# Task requirements:
Take the line containing "Task: Click the" and every line below it through the end of the entries, and output them verbatim, pictures excluded.

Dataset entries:
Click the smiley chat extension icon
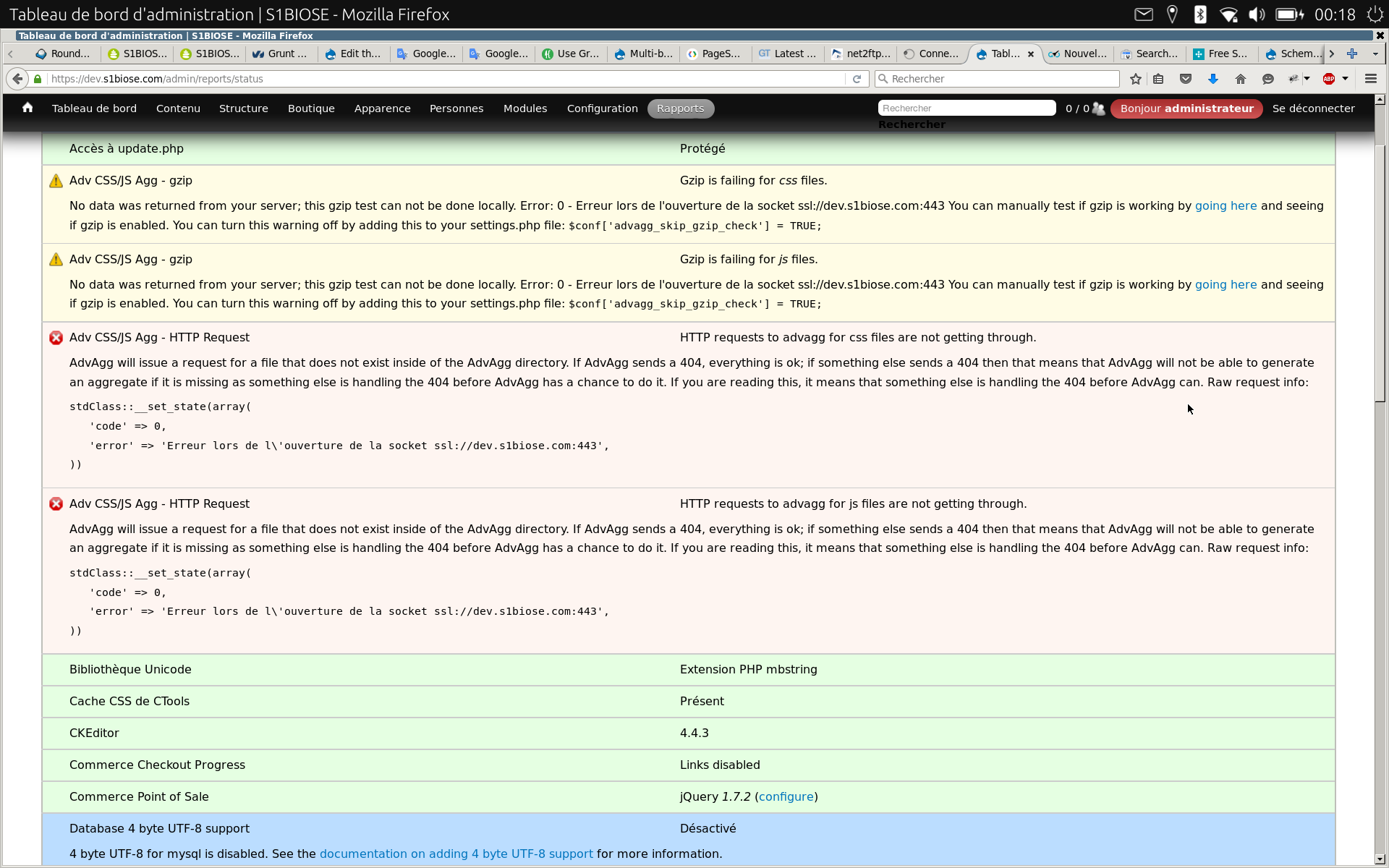This screenshot has width=1389, height=868. [x=1267, y=79]
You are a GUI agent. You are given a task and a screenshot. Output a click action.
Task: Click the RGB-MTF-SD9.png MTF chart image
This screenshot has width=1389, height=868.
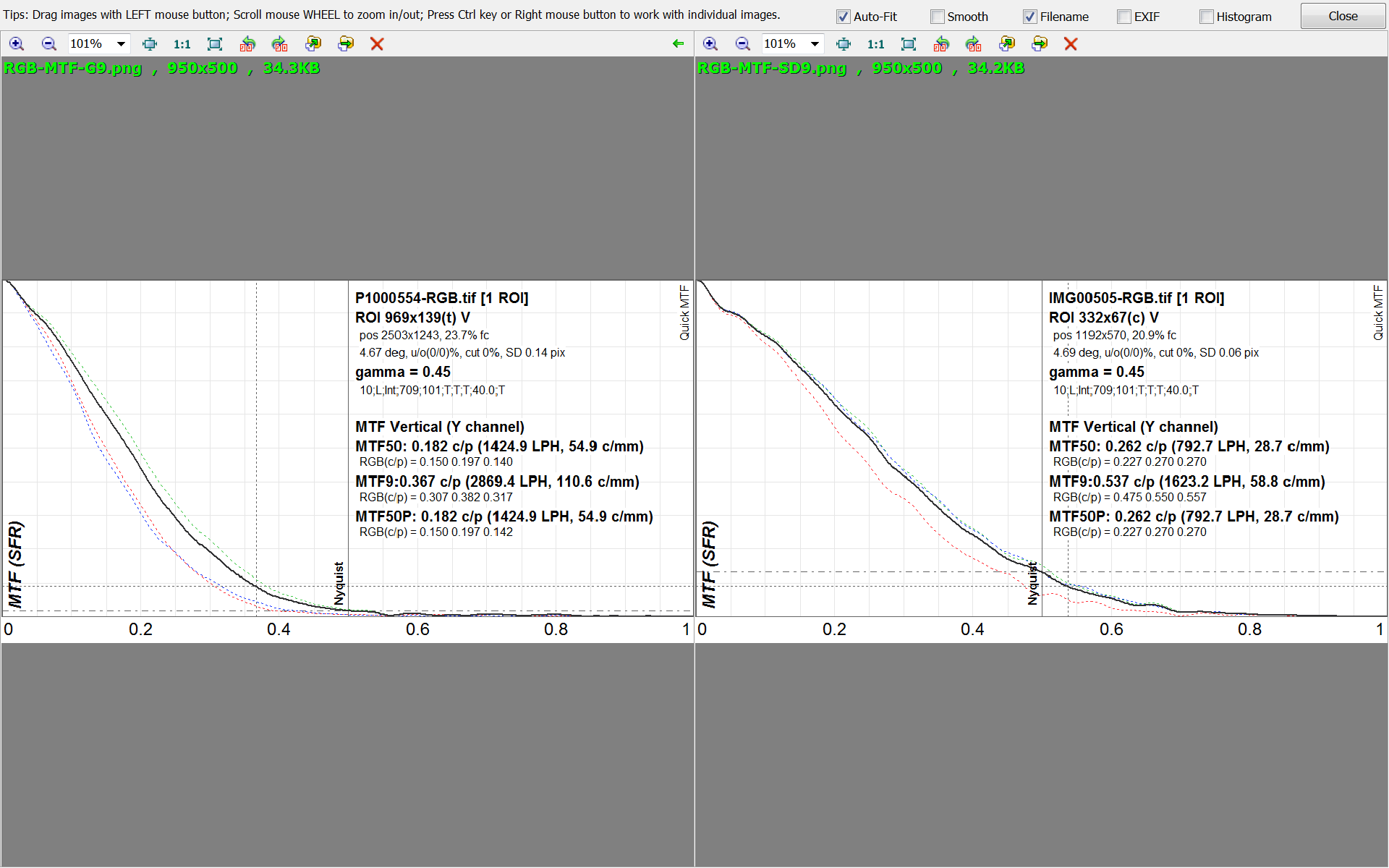[x=1041, y=461]
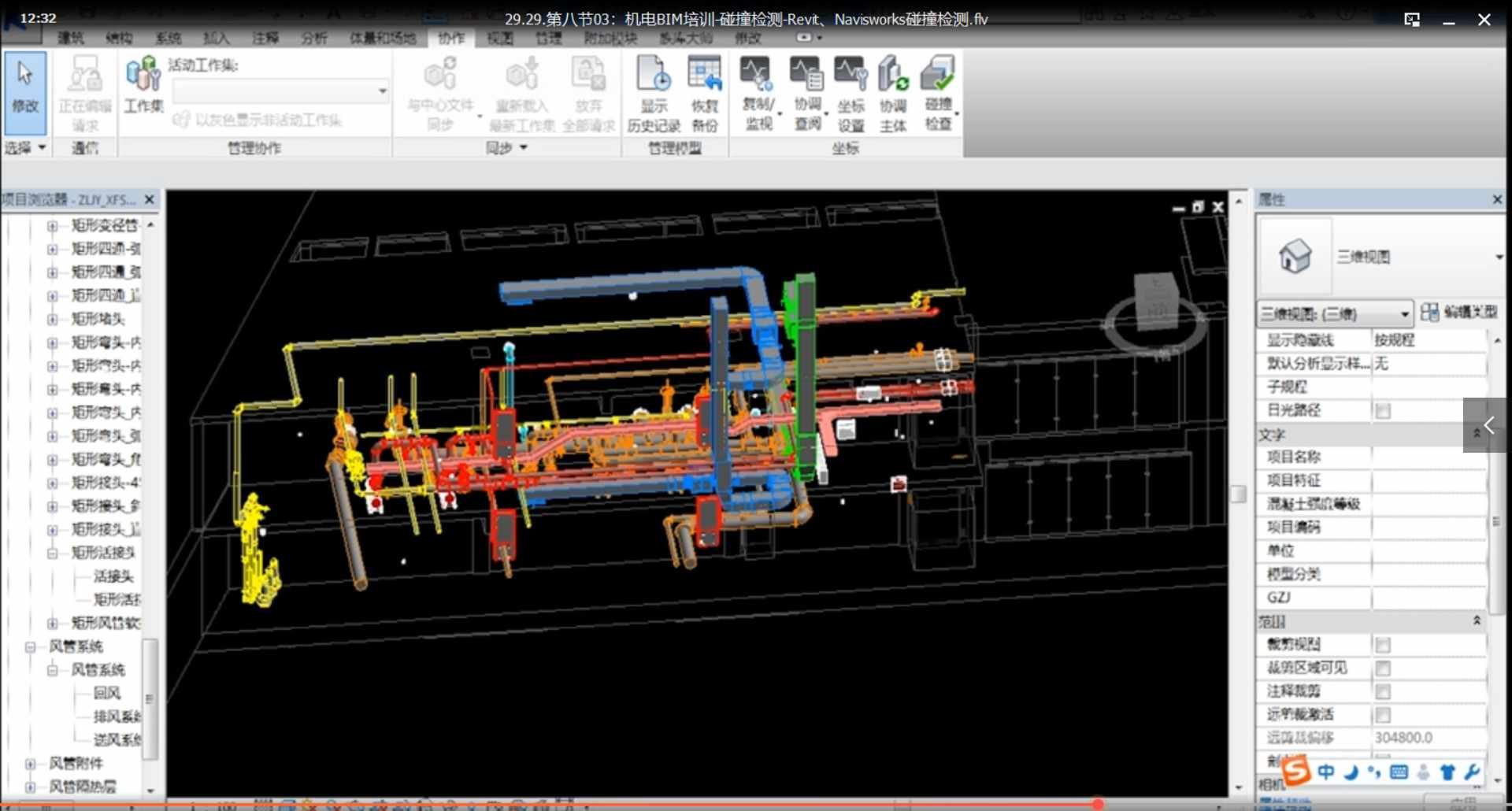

# Response area:
Task: Click the RGB-MTF-SD9.png MTF chart image
This screenshot has width=1389, height=868.
[x=1041, y=461]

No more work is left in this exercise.